- Required action -
The required output is every line from the beginning of the entries below through the line that includes "Screen dimensions: 1125x546", copied exactly.
** Opening Extracted material block **
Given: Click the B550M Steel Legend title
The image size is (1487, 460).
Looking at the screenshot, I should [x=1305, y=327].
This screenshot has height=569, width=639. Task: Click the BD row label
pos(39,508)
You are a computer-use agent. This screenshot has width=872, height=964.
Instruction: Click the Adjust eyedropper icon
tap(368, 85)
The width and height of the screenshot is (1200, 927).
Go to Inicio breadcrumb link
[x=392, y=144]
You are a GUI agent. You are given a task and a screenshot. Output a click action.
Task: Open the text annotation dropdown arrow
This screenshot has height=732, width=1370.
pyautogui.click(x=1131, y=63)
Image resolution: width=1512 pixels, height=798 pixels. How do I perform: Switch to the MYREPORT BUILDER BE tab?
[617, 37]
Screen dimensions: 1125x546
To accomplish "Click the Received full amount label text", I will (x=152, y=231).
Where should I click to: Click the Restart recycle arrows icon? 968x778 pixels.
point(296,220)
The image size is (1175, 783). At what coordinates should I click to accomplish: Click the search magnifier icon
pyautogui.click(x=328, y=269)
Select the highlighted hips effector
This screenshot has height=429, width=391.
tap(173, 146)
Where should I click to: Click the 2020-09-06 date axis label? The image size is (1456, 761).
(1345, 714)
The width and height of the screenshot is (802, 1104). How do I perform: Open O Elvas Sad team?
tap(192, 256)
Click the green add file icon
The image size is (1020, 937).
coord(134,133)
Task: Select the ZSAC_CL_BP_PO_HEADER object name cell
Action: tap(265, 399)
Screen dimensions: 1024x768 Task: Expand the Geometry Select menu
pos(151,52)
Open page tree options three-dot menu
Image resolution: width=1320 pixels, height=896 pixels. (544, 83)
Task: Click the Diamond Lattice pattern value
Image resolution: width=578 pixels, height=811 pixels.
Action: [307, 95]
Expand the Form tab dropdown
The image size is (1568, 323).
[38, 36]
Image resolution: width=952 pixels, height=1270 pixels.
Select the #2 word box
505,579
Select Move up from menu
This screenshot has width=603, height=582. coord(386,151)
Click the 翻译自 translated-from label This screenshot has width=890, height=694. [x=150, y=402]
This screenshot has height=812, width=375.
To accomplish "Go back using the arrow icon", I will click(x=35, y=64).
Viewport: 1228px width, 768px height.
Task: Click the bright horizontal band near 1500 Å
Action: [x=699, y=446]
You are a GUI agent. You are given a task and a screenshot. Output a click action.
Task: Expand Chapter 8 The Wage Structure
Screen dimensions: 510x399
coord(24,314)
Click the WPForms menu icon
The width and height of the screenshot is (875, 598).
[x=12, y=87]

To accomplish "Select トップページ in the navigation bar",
** Closing Extracted material block **
- Response area -
Given: Click the B550M Steel Legend title
The image size is (1487, 460).
Looking at the screenshot, I should [x=1305, y=327].
This screenshot has height=569, width=639. Task: Click the BD row label
pos(39,508)
You are a computer-use agent. This screenshot has width=872, height=964.
Instruction: Click the Adjust eyedropper icon
tap(368, 85)
The width and height of the screenshot is (1200, 927).
Go to Inicio breadcrumb link
[x=392, y=144]
You are a GUI agent. You are given a task and a screenshot. Output a click action.
Task: Open the text annotation dropdown arrow
This screenshot has height=732, width=1370.
pyautogui.click(x=1131, y=63)
Image resolution: width=1512 pixels, height=798 pixels. How do I perform: Switch to the MYREPORT BUILDER BE tab?
[617, 37]
Screen dimensions: 1125x546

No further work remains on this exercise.